Can the data below be set down again exactly, line for line?

[Opening Material supplied section]

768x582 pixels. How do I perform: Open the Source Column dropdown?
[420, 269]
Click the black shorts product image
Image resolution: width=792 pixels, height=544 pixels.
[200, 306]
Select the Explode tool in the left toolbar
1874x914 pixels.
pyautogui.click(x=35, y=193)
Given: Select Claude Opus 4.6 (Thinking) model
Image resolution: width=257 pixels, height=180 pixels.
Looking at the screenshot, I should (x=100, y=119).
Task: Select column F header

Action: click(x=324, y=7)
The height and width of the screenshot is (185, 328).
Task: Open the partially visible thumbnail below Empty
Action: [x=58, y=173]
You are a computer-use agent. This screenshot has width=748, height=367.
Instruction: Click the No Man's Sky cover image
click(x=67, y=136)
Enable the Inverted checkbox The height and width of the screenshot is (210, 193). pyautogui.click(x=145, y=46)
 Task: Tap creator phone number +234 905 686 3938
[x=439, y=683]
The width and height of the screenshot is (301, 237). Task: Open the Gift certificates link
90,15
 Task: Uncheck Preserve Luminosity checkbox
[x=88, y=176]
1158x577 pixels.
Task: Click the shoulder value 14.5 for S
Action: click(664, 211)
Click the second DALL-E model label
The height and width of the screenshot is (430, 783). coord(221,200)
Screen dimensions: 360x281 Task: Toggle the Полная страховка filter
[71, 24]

[Closing Material supplied section]

■ Written answer:
768x582 pixels. How do I perform: Open the Source Column dropdown?
[420, 269]
Click the black shorts product image
Image resolution: width=792 pixels, height=544 pixels.
[200, 306]
Select the Explode tool in the left toolbar
1874x914 pixels.
pyautogui.click(x=35, y=193)
Given: Select Claude Opus 4.6 (Thinking) model
Image resolution: width=257 pixels, height=180 pixels.
Looking at the screenshot, I should (x=100, y=119).
Task: Select column F header

Action: click(x=324, y=7)
The height and width of the screenshot is (185, 328).
Task: Open the partially visible thumbnail below Empty
Action: [x=58, y=173]
You are a computer-use agent. This screenshot has width=748, height=367.
Instruction: Click the No Man's Sky cover image
click(x=67, y=136)
Enable the Inverted checkbox The height and width of the screenshot is (210, 193). pyautogui.click(x=145, y=46)
 Task: Tap creator phone number +234 905 686 3938
[x=439, y=683]
The width and height of the screenshot is (301, 237). Task: Open the Gift certificates link
90,15
 Task: Uncheck Preserve Luminosity checkbox
[x=88, y=176]
1158x577 pixels.
Task: Click the shoulder value 14.5 for S
Action: click(664, 211)
Click the second DALL-E model label
The height and width of the screenshot is (430, 783). coord(221,200)
Screen dimensions: 360x281 Task: Toggle the Полная страховка filter
[71, 24]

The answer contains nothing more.